• Exercise: Out of the entries that follow, copy each line containing "screenshot".

• Data for analysis:
--*--
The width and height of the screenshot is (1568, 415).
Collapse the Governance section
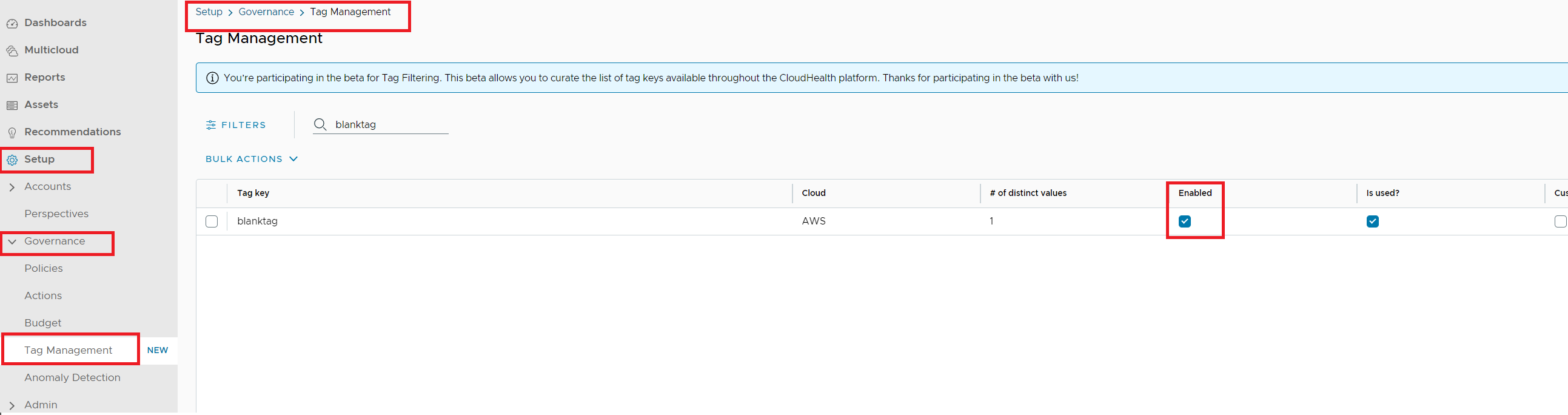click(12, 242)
--*--
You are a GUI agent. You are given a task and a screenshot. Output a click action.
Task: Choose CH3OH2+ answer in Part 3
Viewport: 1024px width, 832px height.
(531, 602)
--*--
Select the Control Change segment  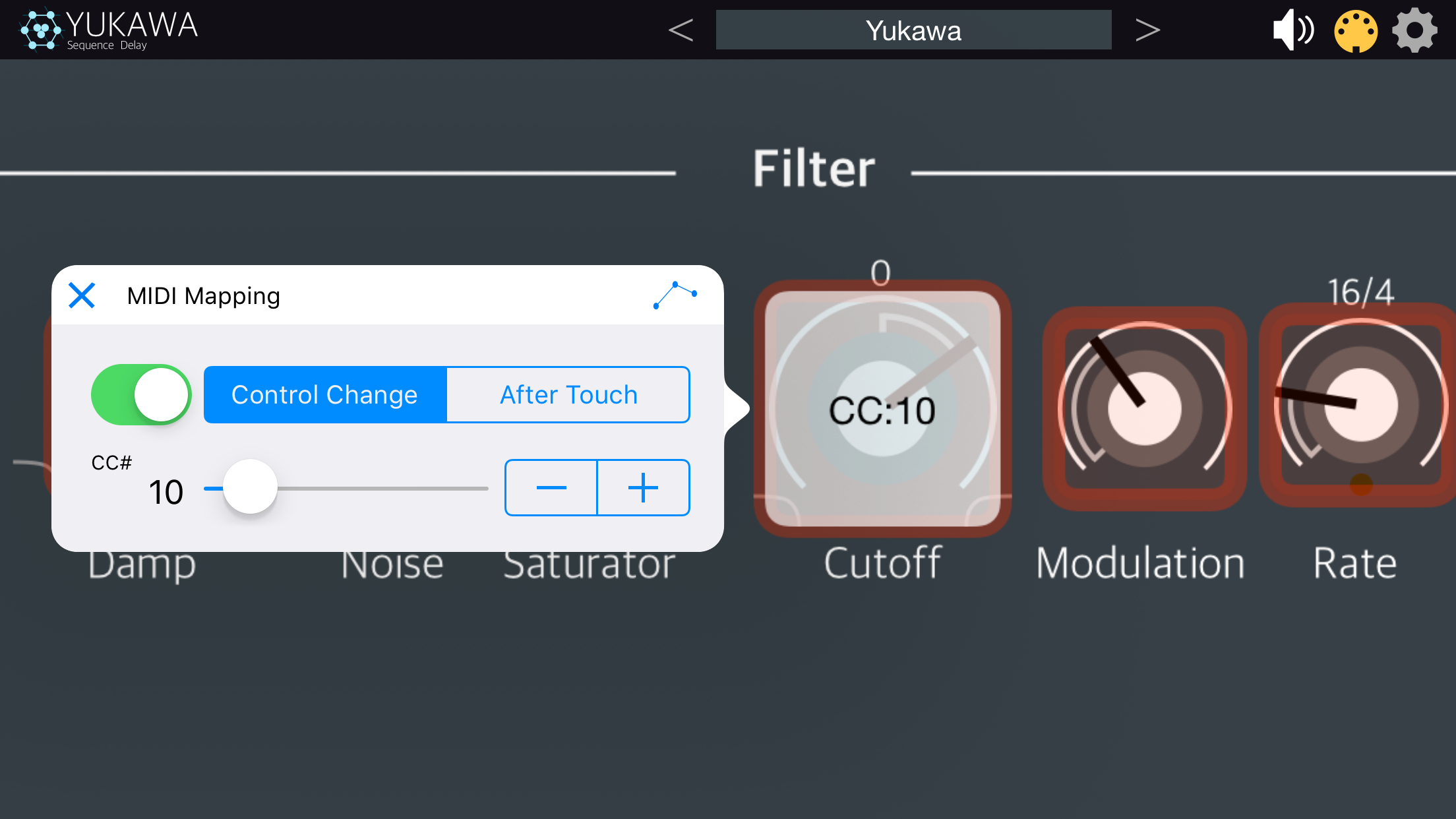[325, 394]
--*--
• Written response:
The width and height of the screenshot is (1568, 415).
You are a GUI agent. You are given a task and a screenshot. Output a click action.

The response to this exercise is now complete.